## Goals
**a.** In the passage on investing during down markets, what was the S&P 500's annualized total return from 1929 to 1938?
**b.** Retype the passage on investing during down markets from "This dynamic is" to "to your portfolio.".

## Text
>> start
This dynamic is so powerful that you should actually count yourself lucky to be under 40 during a gruesome period for stocks. In a new study, mutual fund company T. Rowe Price found that such markets early in your savings years are about the best thing that can happen to your portfolio.

Researchers looked at four hypothetical investors. Each invested the exact same way, contributing a total of $60,000 in their first decade of saving. But they started at very different times. Two began buying shares near the start of bull markets—in 1950 and 1979. Two began buying shares near the start of bear markets—in 1929 and 1970. For those who started while stocks were dragging, researchers noted:

“Like today’s young investors, they may have felt discouraged after their first decade; the S&P 500 had an annualized total return of -0.9% from 1929 to 1938—the second-worst 10-year period in history—and only 5.9% in the recessionary 1970s.”
>> end
## Stored data
>> start
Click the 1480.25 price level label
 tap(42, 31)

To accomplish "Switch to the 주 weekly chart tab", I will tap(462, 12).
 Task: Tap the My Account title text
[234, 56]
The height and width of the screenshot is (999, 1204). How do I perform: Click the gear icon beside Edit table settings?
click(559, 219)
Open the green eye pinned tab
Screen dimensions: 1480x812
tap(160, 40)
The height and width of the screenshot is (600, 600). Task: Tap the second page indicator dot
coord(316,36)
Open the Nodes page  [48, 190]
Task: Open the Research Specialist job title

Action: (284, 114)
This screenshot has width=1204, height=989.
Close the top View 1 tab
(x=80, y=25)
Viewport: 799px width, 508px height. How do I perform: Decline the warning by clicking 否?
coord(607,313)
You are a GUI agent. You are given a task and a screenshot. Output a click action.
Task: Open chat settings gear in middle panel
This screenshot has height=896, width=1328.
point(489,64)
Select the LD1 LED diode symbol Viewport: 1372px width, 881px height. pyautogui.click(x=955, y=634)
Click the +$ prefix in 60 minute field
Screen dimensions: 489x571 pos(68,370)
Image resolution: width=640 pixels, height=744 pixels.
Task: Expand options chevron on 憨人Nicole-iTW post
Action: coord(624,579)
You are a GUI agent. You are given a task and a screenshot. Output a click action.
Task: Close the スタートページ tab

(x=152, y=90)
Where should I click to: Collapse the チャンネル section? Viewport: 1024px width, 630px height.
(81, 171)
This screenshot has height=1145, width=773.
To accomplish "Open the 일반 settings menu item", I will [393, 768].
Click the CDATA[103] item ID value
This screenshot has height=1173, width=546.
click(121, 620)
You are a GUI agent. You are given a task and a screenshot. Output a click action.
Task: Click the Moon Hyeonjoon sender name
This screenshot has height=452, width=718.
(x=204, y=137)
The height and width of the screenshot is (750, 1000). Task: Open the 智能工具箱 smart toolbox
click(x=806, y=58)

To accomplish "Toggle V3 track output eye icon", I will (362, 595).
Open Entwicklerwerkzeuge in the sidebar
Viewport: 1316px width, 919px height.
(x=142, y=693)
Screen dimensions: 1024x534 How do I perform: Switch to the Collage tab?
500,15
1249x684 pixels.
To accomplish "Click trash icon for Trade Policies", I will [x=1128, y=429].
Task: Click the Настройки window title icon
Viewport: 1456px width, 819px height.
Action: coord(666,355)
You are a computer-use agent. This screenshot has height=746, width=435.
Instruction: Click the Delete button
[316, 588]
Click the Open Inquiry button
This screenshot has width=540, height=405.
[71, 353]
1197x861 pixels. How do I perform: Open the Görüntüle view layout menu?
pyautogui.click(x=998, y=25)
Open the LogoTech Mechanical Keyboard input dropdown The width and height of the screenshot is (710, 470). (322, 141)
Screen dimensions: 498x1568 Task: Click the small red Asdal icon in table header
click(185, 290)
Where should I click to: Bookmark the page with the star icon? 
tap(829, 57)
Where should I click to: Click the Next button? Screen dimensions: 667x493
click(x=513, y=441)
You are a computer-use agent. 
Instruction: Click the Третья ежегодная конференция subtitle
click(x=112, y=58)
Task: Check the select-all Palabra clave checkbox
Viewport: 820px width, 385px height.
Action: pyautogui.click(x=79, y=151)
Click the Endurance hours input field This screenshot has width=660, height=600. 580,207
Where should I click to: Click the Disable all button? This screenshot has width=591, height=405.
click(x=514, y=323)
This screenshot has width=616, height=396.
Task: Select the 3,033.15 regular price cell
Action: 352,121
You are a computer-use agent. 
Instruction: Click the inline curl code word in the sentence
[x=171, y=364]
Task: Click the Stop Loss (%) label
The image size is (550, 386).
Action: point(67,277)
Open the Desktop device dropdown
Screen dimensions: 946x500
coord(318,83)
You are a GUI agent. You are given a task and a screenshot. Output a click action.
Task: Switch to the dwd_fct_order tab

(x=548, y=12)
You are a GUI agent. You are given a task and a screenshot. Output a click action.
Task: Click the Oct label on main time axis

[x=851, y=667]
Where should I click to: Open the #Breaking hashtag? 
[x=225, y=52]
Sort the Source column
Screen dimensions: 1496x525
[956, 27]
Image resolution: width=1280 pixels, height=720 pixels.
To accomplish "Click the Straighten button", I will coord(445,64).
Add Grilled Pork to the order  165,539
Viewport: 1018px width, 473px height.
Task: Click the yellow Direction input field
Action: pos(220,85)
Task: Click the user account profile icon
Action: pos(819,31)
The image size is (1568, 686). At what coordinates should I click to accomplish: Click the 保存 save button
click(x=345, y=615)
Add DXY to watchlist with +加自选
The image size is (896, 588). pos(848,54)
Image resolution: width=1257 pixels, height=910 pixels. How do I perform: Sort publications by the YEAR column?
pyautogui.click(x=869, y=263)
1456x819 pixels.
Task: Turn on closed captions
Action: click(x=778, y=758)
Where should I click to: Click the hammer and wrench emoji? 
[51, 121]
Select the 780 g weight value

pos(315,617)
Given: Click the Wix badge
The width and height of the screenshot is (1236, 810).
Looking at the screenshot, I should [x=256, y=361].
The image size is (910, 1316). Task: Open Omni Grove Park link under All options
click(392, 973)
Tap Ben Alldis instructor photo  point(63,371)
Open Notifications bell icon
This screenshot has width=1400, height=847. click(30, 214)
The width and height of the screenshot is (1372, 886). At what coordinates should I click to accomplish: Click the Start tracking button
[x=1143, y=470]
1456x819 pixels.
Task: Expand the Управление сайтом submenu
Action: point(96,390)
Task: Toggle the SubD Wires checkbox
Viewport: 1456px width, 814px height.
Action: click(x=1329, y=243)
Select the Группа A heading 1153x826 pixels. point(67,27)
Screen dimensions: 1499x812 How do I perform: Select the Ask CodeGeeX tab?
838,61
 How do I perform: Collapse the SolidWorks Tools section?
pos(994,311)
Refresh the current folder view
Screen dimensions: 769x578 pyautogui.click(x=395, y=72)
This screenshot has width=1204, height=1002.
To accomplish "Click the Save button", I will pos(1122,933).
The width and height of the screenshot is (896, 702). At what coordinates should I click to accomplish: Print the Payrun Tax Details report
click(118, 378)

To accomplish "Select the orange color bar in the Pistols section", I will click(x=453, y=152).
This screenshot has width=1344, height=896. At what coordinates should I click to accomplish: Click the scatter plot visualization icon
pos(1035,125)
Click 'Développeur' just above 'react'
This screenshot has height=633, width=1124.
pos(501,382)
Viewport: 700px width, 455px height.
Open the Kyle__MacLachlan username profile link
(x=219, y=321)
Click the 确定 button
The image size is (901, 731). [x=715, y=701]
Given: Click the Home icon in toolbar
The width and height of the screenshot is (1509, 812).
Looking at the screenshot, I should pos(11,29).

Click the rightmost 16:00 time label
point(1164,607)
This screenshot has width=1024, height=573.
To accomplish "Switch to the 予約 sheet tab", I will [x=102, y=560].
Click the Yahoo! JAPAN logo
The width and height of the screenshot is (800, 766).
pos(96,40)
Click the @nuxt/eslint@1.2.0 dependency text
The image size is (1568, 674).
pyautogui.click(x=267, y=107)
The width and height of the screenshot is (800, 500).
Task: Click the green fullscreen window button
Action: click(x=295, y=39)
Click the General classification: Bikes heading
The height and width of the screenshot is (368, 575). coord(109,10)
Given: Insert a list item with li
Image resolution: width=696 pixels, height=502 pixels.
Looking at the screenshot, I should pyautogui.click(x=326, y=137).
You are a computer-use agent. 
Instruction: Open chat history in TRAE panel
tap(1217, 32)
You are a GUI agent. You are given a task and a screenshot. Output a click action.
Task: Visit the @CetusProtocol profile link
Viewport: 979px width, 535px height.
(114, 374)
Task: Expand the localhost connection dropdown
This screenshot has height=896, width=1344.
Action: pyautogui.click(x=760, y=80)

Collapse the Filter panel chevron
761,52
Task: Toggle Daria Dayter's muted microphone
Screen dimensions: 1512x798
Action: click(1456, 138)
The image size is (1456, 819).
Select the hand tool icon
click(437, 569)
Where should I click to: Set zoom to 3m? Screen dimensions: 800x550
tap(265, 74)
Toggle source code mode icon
>> end
## Solutions by task
**a.** -0.9%

**b.**
This dynamic is so powerful that you should actually count yourself lucky to be under 40 during a gruesome period for stocks. In a new study, mutual fund company T. Rowe Price found that such markets early in your savings years are about the best thing that can happen to your portfolio.